Porción Párvulos 3: Dios creó un mundo para mí.

Texto áureo: Gn 1.26-31.

Entendiendo el texto: Toda la creación terrestre fue hecha para el hombre, por eso Dios le dotó de su imagen espiritual a él, para que pudiera hacer un correcto uso de todo lo creado. Fíjese que Dios hizo algo especial: le «dijo» al hombre (v. 28), cosa que nunca ocurrió con el resto de la creación, porque si el hombre tiene su imagen necesita dignidad para una correcta proyección de su individualidad.
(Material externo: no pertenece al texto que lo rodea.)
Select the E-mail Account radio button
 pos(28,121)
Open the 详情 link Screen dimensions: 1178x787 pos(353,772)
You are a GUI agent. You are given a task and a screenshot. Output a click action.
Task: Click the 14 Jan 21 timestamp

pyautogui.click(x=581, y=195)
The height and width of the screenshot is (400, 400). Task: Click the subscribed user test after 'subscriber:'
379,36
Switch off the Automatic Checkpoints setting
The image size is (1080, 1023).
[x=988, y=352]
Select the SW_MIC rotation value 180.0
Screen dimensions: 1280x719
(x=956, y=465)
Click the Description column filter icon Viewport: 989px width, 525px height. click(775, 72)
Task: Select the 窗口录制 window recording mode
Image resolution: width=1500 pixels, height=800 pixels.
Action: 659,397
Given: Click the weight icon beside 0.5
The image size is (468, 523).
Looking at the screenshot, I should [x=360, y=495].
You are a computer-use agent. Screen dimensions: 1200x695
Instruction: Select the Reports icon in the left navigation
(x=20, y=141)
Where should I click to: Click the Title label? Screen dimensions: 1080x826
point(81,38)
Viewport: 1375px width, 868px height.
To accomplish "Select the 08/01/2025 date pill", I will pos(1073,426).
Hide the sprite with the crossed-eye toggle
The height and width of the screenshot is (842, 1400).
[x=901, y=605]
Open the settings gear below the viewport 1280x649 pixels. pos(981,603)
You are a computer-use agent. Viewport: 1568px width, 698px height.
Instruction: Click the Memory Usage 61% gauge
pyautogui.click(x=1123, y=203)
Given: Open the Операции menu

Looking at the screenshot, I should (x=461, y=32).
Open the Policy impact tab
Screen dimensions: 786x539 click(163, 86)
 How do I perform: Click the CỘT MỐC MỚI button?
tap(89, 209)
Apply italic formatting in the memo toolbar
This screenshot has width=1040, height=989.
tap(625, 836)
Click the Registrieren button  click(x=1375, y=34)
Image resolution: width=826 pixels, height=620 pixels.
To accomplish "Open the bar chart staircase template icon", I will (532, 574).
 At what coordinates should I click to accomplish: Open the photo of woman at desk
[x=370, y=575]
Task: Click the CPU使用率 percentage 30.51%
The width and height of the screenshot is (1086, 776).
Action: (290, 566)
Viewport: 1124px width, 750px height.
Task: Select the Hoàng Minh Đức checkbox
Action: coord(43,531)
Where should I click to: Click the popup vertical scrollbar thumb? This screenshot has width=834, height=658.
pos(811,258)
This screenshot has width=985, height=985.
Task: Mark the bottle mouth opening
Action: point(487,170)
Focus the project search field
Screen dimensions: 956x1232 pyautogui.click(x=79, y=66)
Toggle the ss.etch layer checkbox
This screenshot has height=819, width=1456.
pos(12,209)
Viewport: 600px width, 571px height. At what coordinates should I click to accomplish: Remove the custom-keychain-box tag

Ahora, Dios no le dio todo al hombre para que hiciera lo que quisiera sin tener en cuenta su bienestar, sino para que lo administrara y cuidara correctamente. El hecho que Dios haya creado el mundo para el hombre no sólo implica hacer uso de éste, sino también que debe valorarlo y hacer un uso correcto de todo.

Sugerencias:

  • Es bueno que el niño pueda oír frases como: «¡Qué lindo es el cielo!», «¡Qué lindos los árboles!», etc.
  • Puede moverse y estimular al niño para imitar al viento y decir: ¡El viento se mueve como yo!; lo mismo puede hacer con el agua o con los árboles, o las nubes, etc.
  • También puede invitarle a soplar como el viento, o hacer con la boca como los truenos o como los animales.

Muestre juguetes que representen animales y trate de hacer los sonidos como ellos.